Copy out all lines of the records in which the word "subtitle" appears.

________________________

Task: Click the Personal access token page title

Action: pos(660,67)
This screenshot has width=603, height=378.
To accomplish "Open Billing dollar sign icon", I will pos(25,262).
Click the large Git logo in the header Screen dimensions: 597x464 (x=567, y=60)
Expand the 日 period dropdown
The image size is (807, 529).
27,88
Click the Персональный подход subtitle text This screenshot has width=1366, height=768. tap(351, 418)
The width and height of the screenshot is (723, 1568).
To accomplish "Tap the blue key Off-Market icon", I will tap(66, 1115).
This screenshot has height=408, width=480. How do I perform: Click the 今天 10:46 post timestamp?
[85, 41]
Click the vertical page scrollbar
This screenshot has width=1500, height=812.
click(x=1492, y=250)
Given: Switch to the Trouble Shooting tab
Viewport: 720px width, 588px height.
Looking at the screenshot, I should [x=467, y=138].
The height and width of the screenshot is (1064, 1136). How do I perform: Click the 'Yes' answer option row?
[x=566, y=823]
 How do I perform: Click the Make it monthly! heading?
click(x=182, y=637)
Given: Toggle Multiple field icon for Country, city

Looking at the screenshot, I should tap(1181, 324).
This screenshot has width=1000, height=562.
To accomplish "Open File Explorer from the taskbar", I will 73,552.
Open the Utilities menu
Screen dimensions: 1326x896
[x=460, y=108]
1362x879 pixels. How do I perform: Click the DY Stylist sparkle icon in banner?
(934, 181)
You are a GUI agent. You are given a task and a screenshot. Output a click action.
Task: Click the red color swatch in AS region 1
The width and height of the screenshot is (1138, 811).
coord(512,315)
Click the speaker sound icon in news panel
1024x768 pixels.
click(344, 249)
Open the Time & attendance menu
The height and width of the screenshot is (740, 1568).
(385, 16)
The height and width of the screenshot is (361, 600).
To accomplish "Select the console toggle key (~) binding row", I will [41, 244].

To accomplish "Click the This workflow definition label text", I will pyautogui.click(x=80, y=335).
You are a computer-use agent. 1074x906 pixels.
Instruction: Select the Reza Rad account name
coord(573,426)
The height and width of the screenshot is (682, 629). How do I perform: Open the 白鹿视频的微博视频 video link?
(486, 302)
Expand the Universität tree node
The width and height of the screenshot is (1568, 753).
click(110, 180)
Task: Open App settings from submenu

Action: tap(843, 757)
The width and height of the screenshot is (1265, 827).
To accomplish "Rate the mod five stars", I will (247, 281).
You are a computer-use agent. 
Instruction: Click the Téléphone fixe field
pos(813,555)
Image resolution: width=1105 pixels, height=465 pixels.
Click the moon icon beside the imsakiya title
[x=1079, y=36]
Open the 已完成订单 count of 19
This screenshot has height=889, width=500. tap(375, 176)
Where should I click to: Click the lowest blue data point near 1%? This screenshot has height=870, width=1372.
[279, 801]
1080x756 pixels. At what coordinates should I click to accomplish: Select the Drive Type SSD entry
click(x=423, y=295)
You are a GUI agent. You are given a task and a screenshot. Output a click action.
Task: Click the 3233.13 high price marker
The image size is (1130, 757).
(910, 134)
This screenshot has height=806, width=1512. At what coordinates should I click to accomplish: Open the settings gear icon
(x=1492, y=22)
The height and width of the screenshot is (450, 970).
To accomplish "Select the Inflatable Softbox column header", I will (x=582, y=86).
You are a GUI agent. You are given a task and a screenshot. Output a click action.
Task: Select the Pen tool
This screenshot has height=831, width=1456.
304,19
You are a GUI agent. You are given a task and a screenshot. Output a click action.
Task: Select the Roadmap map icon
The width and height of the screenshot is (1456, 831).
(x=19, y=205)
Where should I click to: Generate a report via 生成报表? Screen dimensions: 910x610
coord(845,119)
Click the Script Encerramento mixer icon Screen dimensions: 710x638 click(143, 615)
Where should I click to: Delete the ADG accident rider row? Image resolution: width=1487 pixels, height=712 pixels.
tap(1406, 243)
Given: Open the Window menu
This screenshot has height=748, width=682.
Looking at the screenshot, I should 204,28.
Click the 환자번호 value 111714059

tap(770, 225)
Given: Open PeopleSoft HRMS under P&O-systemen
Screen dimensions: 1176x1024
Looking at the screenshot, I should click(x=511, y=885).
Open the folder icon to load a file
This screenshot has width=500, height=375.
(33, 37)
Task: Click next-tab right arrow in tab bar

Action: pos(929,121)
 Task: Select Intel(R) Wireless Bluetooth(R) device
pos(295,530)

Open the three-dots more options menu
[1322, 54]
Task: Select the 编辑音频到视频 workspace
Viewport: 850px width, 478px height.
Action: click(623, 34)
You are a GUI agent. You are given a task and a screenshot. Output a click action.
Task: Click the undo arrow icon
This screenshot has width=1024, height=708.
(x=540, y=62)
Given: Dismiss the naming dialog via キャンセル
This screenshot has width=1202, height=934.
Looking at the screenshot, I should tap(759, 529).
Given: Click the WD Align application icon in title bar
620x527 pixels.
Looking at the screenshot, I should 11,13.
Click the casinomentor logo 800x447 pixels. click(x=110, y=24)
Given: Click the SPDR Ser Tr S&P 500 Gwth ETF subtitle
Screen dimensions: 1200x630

________________________

*Output of the task*
Click the Персональный подход subtitle text This screenshot has width=1366, height=768. tap(351, 418)
Given: Click the SPDR Ser Tr S&P 500 Gwth ETF subtitle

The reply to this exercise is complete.